Some student leaders still are amazed that Casteen would take time from what aides call his "killer schedule" to talk about their plans for student government or to discuss political strategy with undergraduate lobbyists.

But Casteen was not often seen wandering around campus or popping into student government meetings - though he was a regular at faculty senate gatherings. Spontaneity, school leaders agree, was not a hallmark of his administration.

"My personal belief is that's not what you want a university president to do," said Matthew Kirk, president of undergraduate student government. "The greatest single thing I admire about him is his ability to talk about issues . . . and know more about them than the people he's talking to."

Casteen inherits a UVa campus where, as recently as this spring, the first black elected student council president was asked to resign before taking office and racial slurs were painted on a bus stop heavily used by black students.

He has experience in handling racial problems on campus: Three years ago, Asian-American students on their way to a semiformal dance at UConn were harassed and spat upon by some white students.

Consequently, experimental cultural diversity classes will be taught this fall. And Connecticut's board of trustees is expected to consider a plan for a multicultural affairs division in a meeting this month.

Orin Levy, editor-in-chief of the student newspaper, said the steps Casteen took in the wake of the 1987 incident changed the tone on campus from, "[Racism] exists, we're set in our ways" to, "It's intolerable."

Said Casteen: "Universities are not doing enough to build an appreciation for the complexity of our civilization, to make people aware of the fact that you and I are different is good, not bad."

He also is applauded for restoring the credibility of UConn's athletic program.

Before UConn's Counseling Program for Intercollegiate Athletics was created in 1986, virtually none of the basketball team members graduated, officials said. In the past several years since the program was begun, eight of 10 players who finished their senior years graduated, Turner said.

An avid hiker and sailor, Casteen "understands the importance of athletics, but he also understands its place," said Turner, who left the UVa athletic department to take the top job at UConn. "I think he sensitized the institution to the feeling that there's nothing wrong with a successful athletic program so long as it's academically credible."

At UVa, where the athletic and academic programs already are widely respected, there's eagerness for the new president to quickly get down to business.

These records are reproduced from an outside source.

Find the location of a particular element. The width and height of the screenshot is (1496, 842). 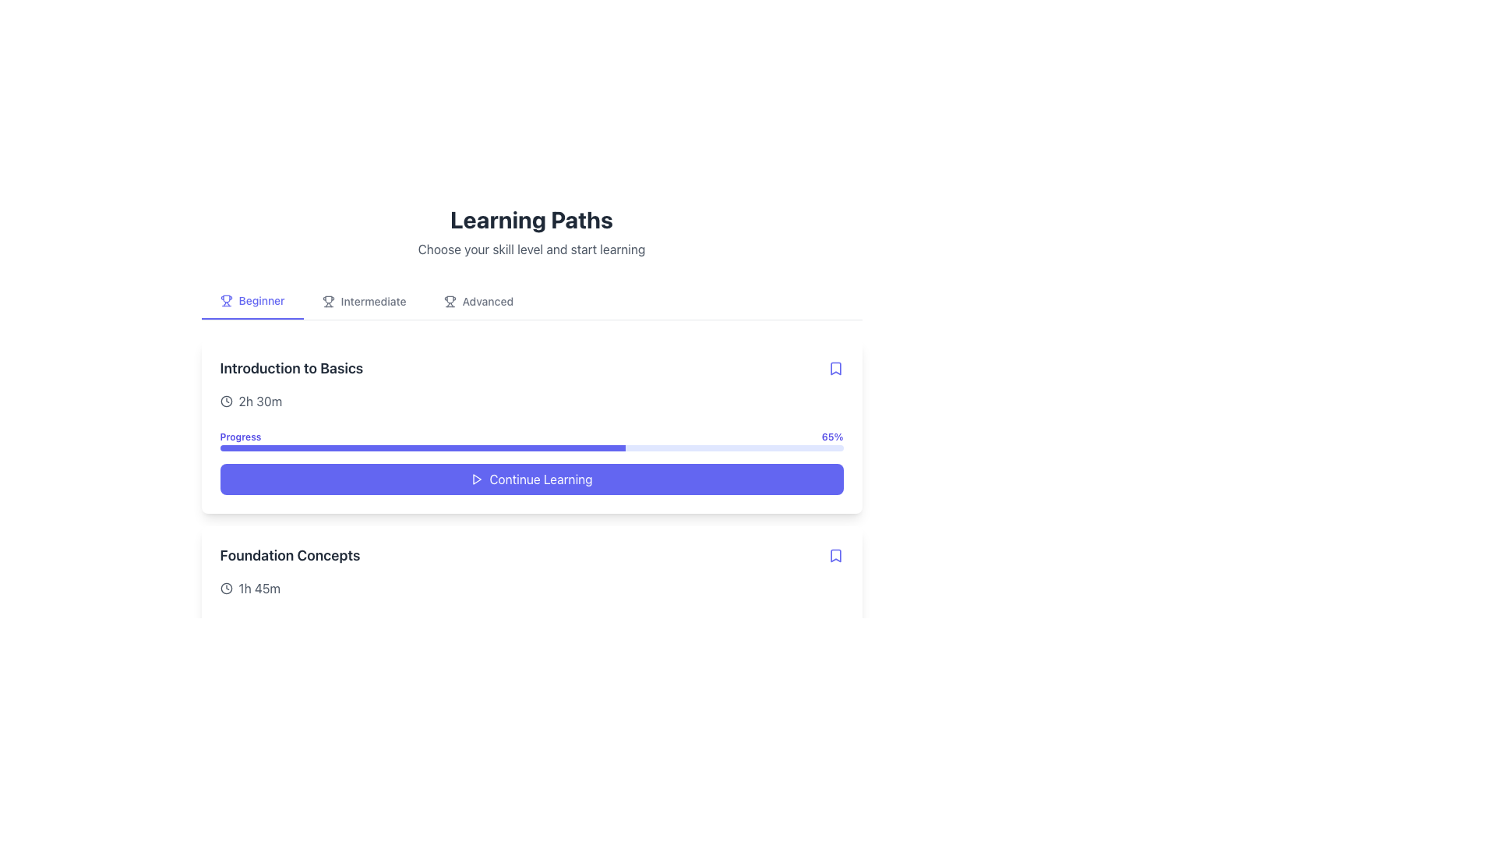

percentage value displayed in the bold, purple text label that shows '65%' in the top learning card, located above the progress bar is located at coordinates (832, 436).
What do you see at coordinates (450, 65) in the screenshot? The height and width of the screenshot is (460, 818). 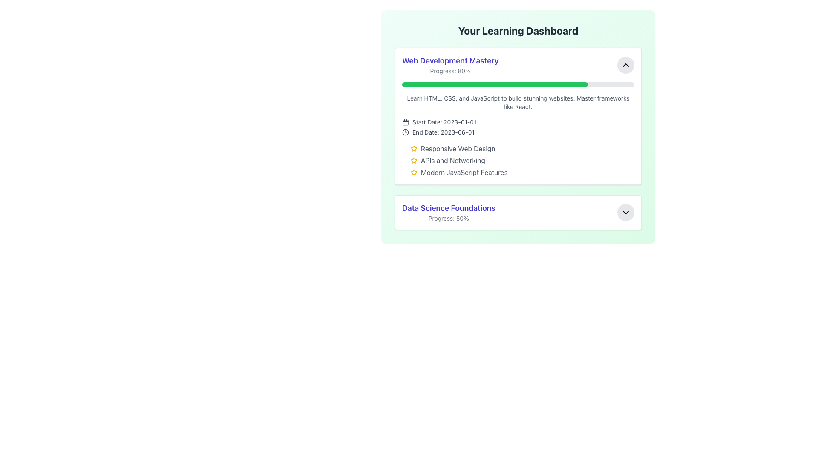 I see `the title and progress indicator for the 'Web Development Mastery' module, which is located in the top portion of a card-like section with a light green background` at bounding box center [450, 65].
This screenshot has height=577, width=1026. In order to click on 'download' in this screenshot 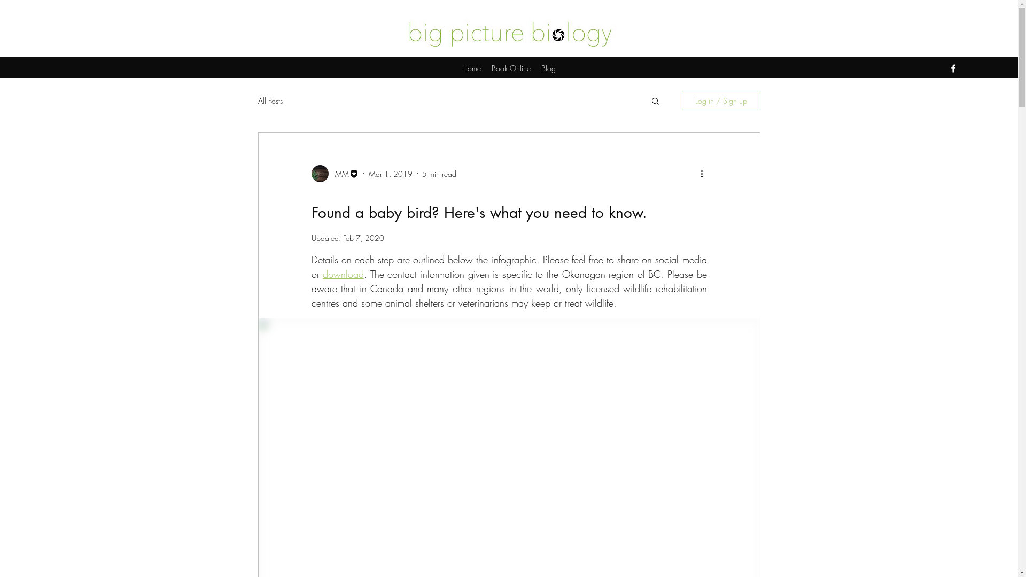, I will do `click(343, 274)`.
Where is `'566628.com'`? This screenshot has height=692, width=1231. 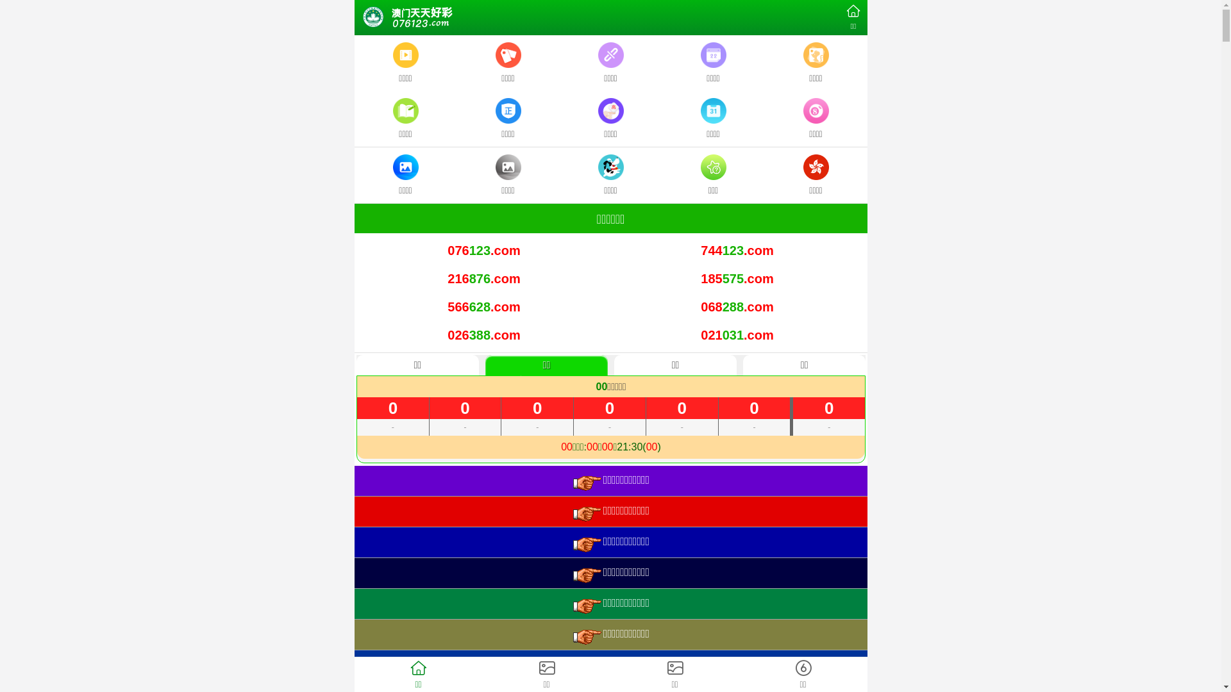 '566628.com' is located at coordinates (483, 307).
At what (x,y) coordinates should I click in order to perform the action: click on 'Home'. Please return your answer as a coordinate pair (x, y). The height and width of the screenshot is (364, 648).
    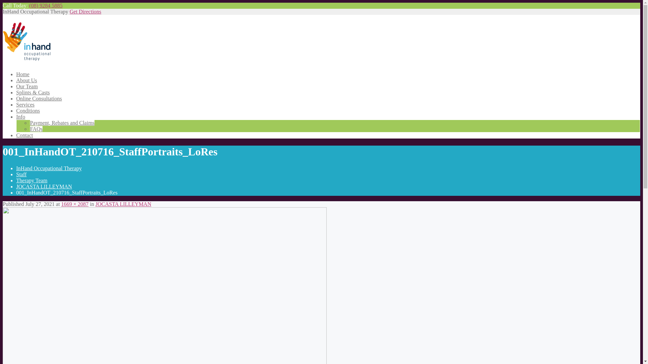
    Looking at the image, I should click on (23, 74).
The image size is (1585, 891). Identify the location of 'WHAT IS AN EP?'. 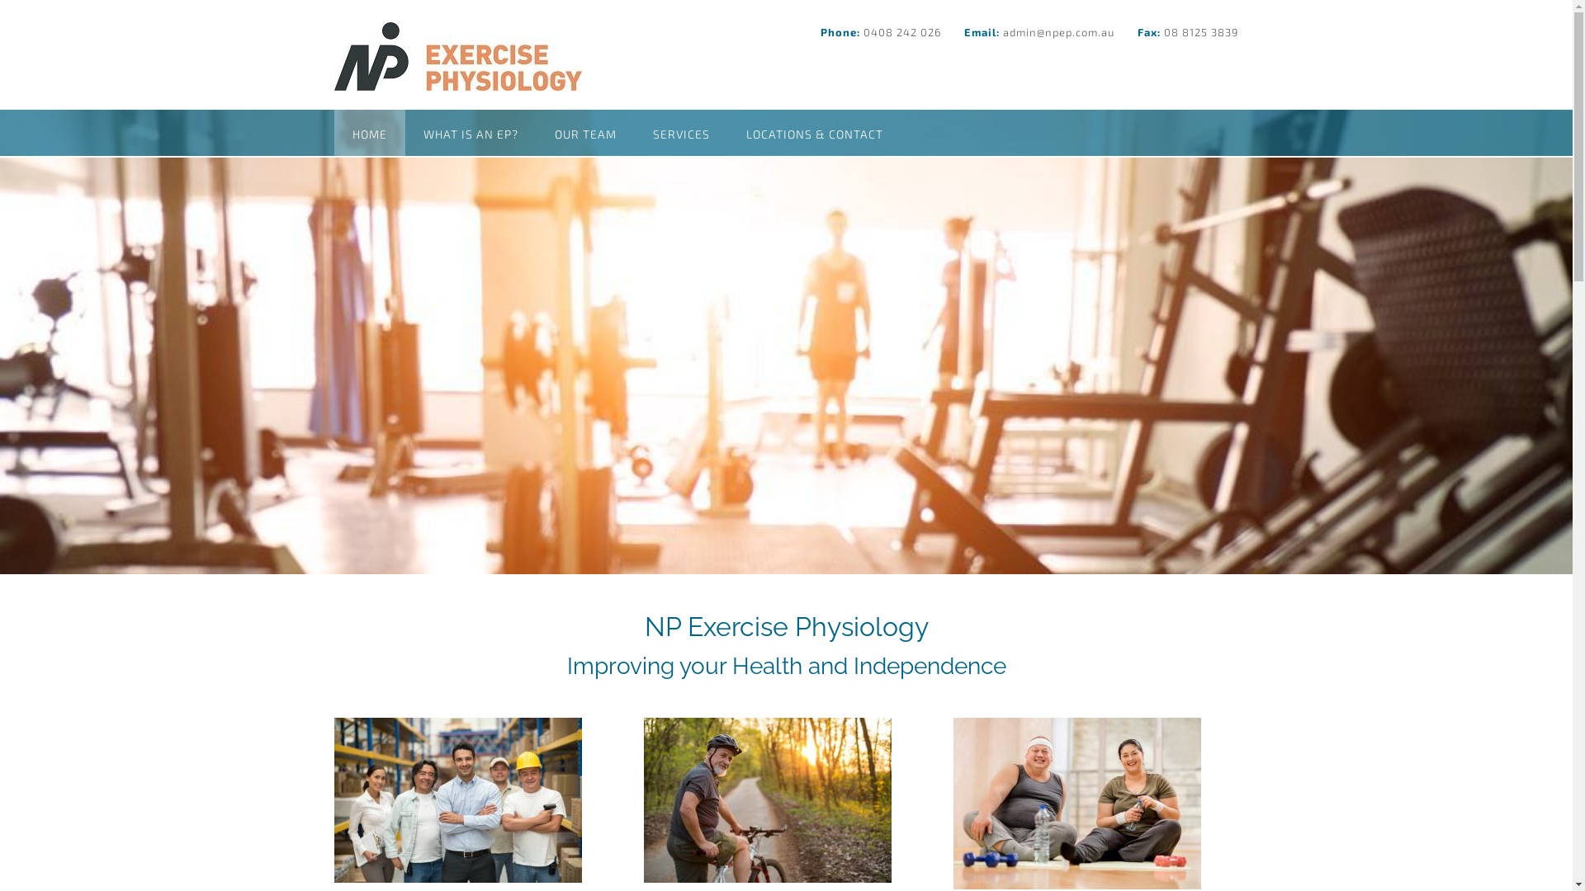
(404, 132).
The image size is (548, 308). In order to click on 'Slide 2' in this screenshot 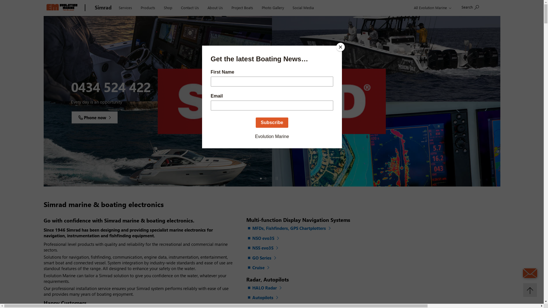, I will do `click(265, 178)`.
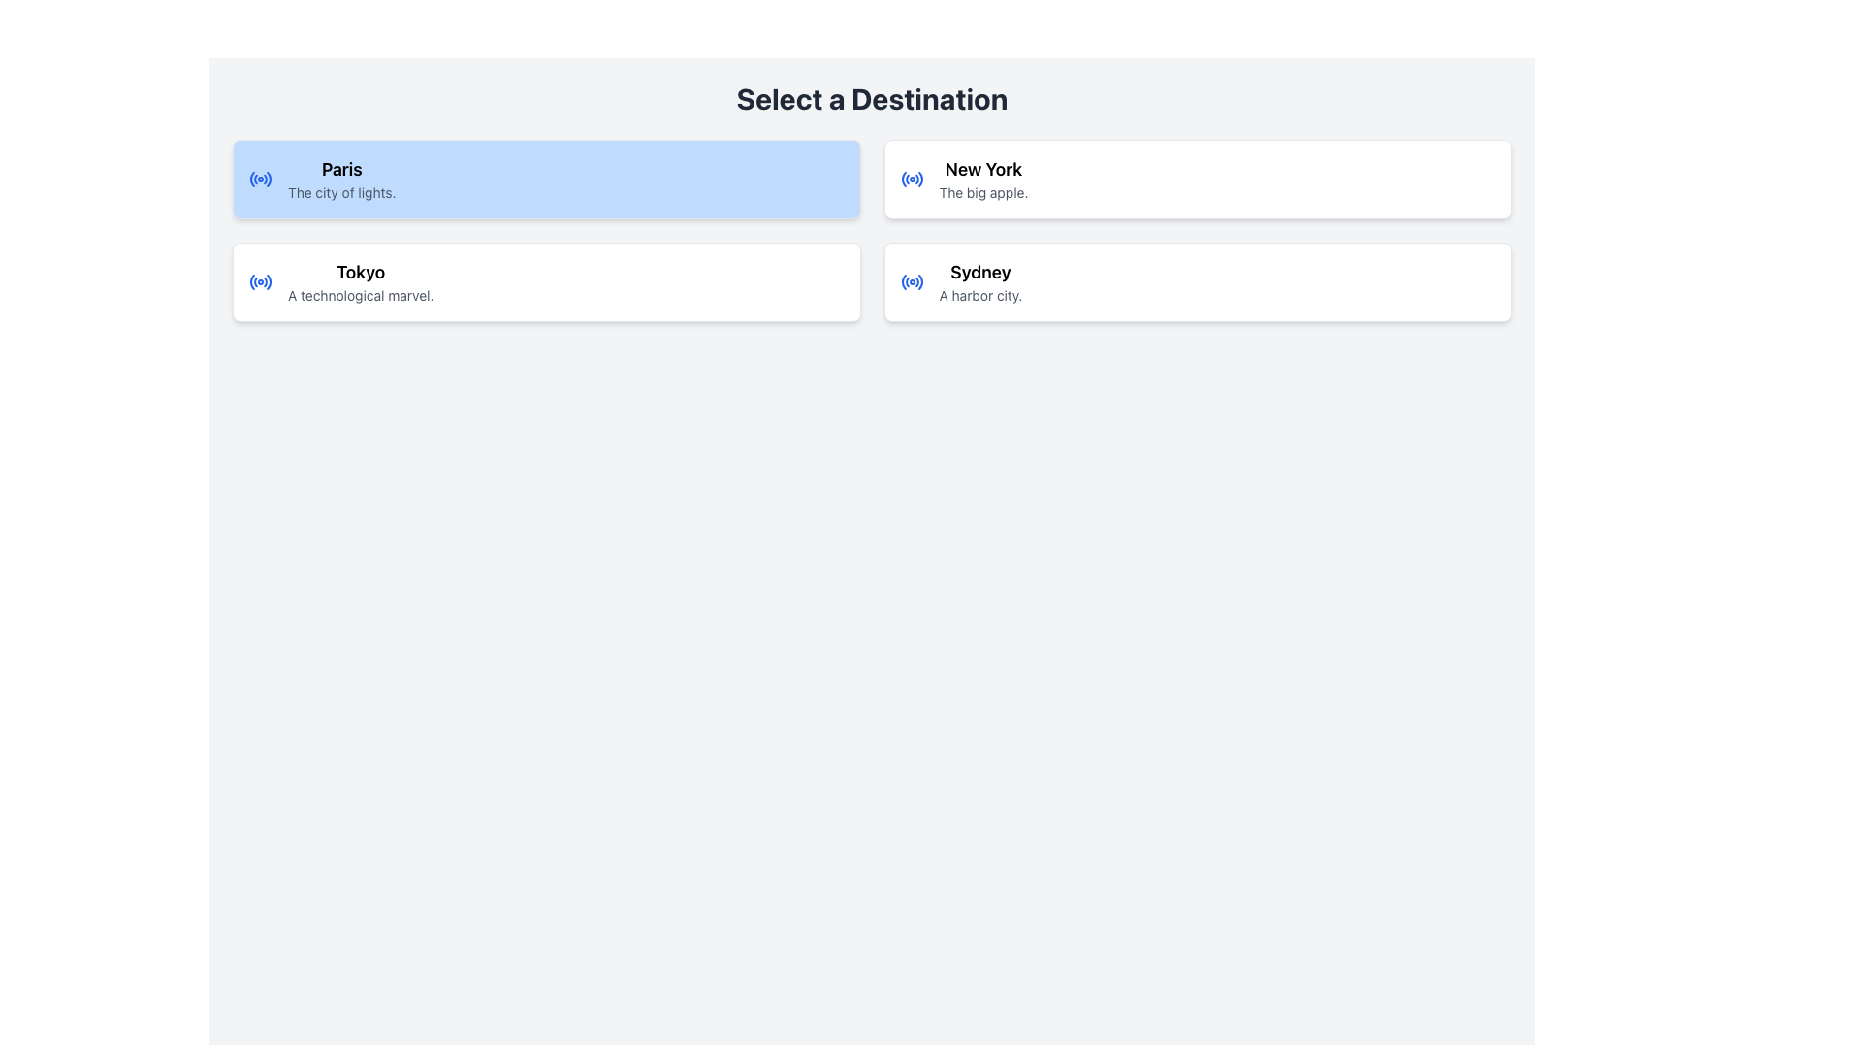 This screenshot has height=1048, width=1862. Describe the element at coordinates (1197, 179) in the screenshot. I see `the selectable card for 'New York', which is the second option in the middle row of the grid layout` at that location.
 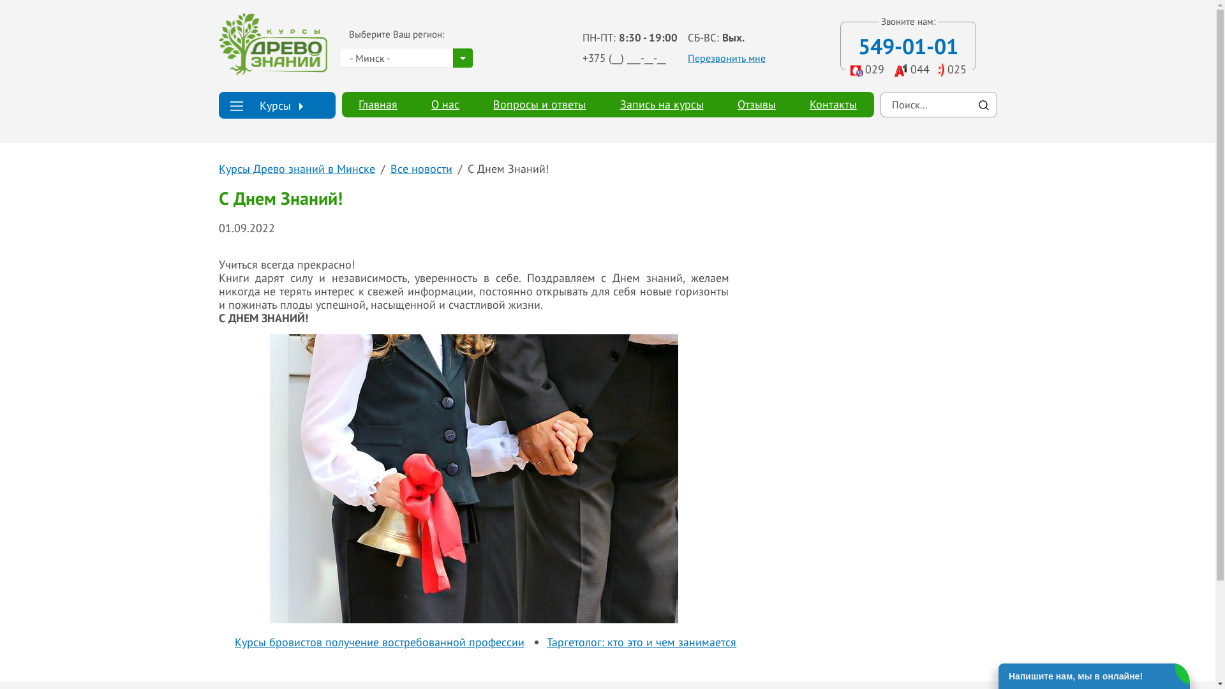 What do you see at coordinates (907, 45) in the screenshot?
I see `'549-01-01'` at bounding box center [907, 45].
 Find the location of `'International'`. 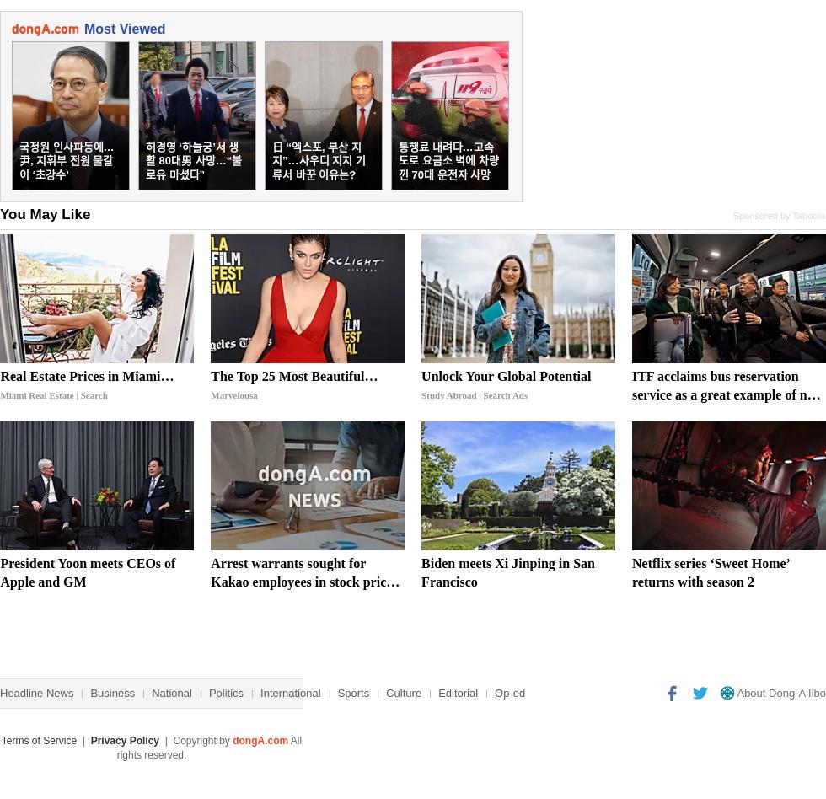

'International' is located at coordinates (260, 693).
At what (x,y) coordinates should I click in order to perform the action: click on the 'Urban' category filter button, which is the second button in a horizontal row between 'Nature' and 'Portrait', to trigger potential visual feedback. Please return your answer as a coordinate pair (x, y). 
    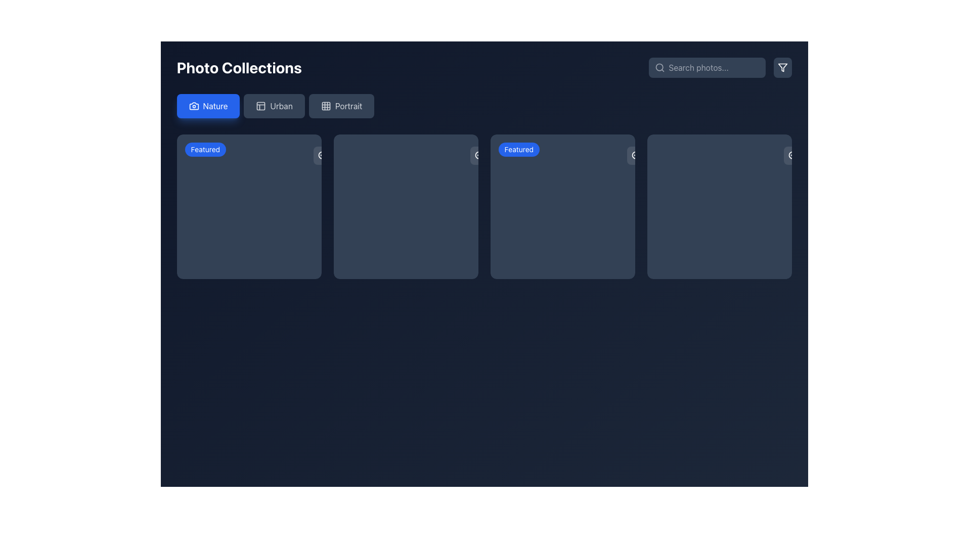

"I think people have pulled in behind him and are anxious to get him on board," said John Blackburn, dean of admissions. "It's been eight years [and two presidents] since he left."

Arts and sciences dean Alexander Sedgwick, calling Casteen a "no-nonsense, tough-minded type," contends that UVa needs a president for the 1990s who knows the university, its alumni and Richmond. "And as I talk to people on the faculty, I don't sense much opposition to that," Sedgwick said.

In a recent meeting with the university's deans, Sedgwick recalled, Casteen said "he was going to hit the deck running when he gets here in August. We were glad to hear that."

Casteen, for his part, wants to bolster UVa's status as one of the nation's premier public universities, eventually pushing the school "into the ranks of the very strongest, regardless of whether they're public or private."

Diversification - of the students, faculty and academic program - are crucial to reaching the pinnacle to which Casteen and, presumably, the Board of Visitors which hired him, aspire. "Stagnation is a real enemy of excellence in universities," he said.